She turned her attention back to the police. “Well?” she demanded.
“We’re doing all we can, Miss Marliss...” the lieutenant began.
“That’s not enough!” she snapped. “That bowling ball almost hit me, you know.”
Mr. M. holds his temper as well as anyone with a temper that size can be expected to, but enough was enough.
“You see here, young woman,” he yelled. “Against my advice, the department has been ordered to bend over backward to accommodate the Network and all you famous guests. God forbid you should be inconvenienced over a little thing like murder. Two murders—no, three murders!
“Well that’s over, for starters. And remember this. You said the killer might be after any of you. Keep in mind that he might also be any of you!”
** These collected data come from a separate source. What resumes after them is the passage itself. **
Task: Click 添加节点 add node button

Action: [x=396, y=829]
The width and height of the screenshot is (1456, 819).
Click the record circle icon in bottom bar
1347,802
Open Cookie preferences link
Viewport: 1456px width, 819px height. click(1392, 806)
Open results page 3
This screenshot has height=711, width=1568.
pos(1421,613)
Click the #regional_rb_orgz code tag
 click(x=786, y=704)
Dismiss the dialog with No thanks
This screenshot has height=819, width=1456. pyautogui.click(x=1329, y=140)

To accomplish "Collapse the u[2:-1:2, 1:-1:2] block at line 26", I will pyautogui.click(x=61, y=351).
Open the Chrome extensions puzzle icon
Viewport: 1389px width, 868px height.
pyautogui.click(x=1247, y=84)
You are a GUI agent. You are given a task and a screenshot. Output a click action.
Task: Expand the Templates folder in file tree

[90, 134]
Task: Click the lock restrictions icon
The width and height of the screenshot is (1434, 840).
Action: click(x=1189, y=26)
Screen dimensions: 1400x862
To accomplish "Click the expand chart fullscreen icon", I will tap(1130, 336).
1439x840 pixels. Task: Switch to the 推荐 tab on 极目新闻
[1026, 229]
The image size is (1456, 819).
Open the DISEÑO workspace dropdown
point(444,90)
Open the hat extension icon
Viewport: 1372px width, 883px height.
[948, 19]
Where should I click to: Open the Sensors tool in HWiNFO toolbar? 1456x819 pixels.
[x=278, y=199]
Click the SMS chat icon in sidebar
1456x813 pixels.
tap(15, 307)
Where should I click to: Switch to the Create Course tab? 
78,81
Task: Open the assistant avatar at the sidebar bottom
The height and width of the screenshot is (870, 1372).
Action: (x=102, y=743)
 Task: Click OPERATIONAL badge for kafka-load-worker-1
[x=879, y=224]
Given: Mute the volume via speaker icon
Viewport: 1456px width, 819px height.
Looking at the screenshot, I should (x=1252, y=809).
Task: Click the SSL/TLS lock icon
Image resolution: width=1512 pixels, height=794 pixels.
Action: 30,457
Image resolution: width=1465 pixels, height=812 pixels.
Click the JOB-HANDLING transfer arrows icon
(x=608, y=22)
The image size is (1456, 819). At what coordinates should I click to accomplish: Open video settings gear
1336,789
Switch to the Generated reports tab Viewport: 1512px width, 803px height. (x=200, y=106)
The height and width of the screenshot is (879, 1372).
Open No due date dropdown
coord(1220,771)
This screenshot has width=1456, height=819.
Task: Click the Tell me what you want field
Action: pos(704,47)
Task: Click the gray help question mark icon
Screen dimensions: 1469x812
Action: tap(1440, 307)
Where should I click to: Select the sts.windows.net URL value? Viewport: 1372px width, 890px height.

Melanie and the rest were either shocked or intimidated into silence.
Lieutenant Martin dismissed the troops. “You can go now. One of my men will be around to speak to you tomorrow. Rivetz, I want you to go back to the hotel ahead of Mr. and Mrs. Shelby and check out their room before they go into it.”
Shelby chuckled. “Why, Lieutenant?”
Mr. M. shrugged. “This might sound brutal, but now that Mr. Green is out of the way, he might decide to turn his attention back to you.”
Shelby looked like a man who had just eaten a bad egg.
“Maybe you’re right. Okay.” To Rivetz, he said, “We’re all yours. Lead the way back to the hotel.”
Alice Brockway, who had spent the whole session looking at the toe of Rivetz’s left wing-tip and saying nothing, showed a sign of life. She lifted her head to show everyone a surprised look.
Melanie and Lorenzo had left. Reigels was waiting in the doorway. “Coming, Ken? Alice?”
“Just a minute, Ken,” I said. I was about to give Shelby his wallet, but I had to indulge my curiosity first.
“Yes, Matt?”
“When did you change your name?”
“My name?” He was good with his face. “What makes you think I changed my name?”
“Wait a minute, now,” the lieutenant said.
“Well,” I went on, “why do you carry a Social Security card in the name of Kenton F. Schnellenbacher?”
The curious look was replaced with a grin. “You’ve found me out,” he said. “I did change my name. I carry that card—it’s a facsimile, naturally—to remind myself of my first job, which was loading potatoes into every German restaurant in Yorkville, where I grew up. In Yorkville, everyone has a name like that. When I got a job outside the neighborhood, though, I found it was too cumbersome. It was long before I went into show business, even as a director. It’s all legal, if that’s what’s bothering you.”
“Then why lie about it?”
He was still grinning. “I didn’t exactly lie, you know.”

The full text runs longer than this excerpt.